I have become involved in a small nonprofit that existed for many years. While the previous board members were familiar with the mission, they were unfamiliar with operating a nonprofit. They assumed that being small meant they were okay with not following all the nonprofit rules.

If the IRS approves a letter of determination and the nonprofit receives money, they must follow basic nonprofit rules. Size matters only in what rules to follow.

For example, this nonprofit had not filed an income tax form for several years. Previous members decided that the nonprofit’s small income exempted them from filing. This caused the nonprofit status to be revoked and it was reinstated at a cost.

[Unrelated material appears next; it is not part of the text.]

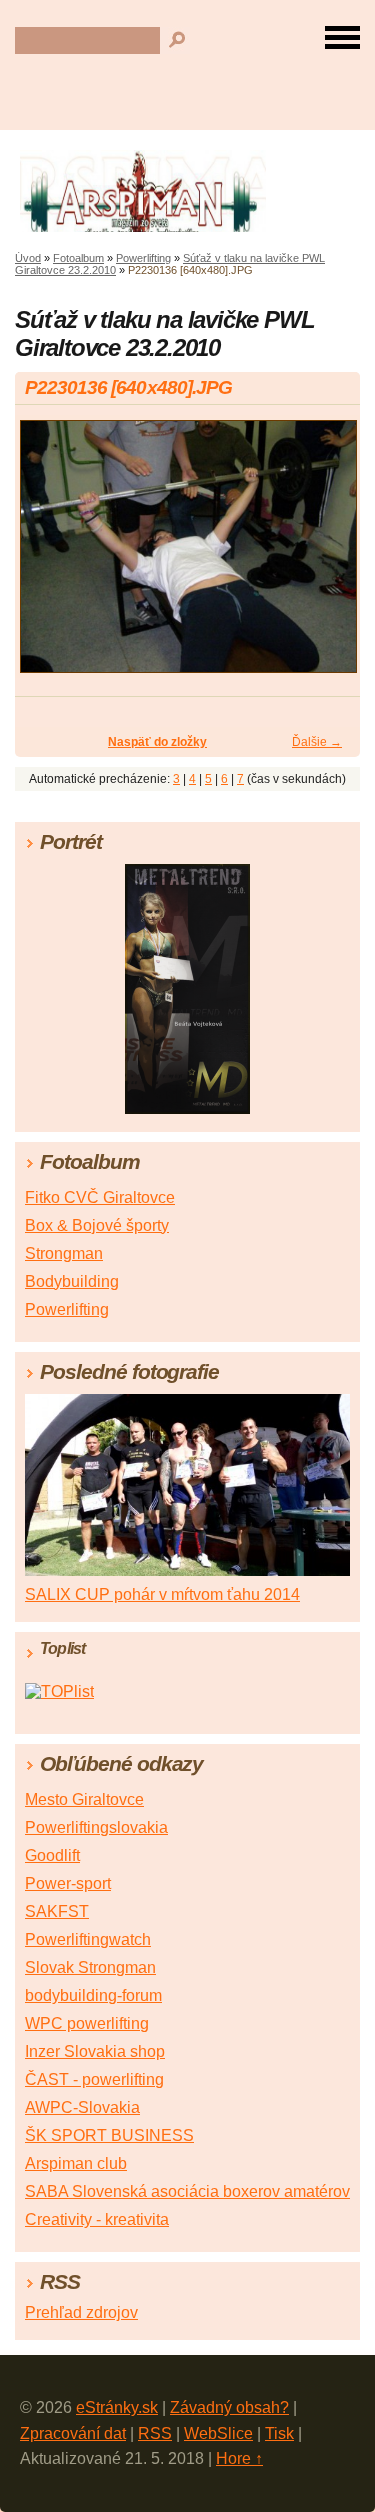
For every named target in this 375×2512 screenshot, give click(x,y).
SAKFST (57, 1911)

Every board member should learn how to run a nonprofit. Of all the things to learn, the two most important ones are:

  • Protect the money by creating financial guidelines. Include at least two unrelated people on the bank account and require dual signatures on all expenses. Also, establish a process to balance the bank account and report to the members.
  • Keep the bylaws updated. These are the operating rules of the nonprofit and should be reviewed at least every two years. The most important part of the bylaws is what makes a quorum. Too low a number and changes could be made without members having a say. Too high a number and nothing can get change, even when needed.

Other matters to pay attention to are having a budget, maintaining archives, and keeping a set of operating procedures updated.

Everyone in a nonprofit has responsibility to make sure that, not only is the mission met, but that the nonprofit operates according to the rules. No matter the size of the nonprofit.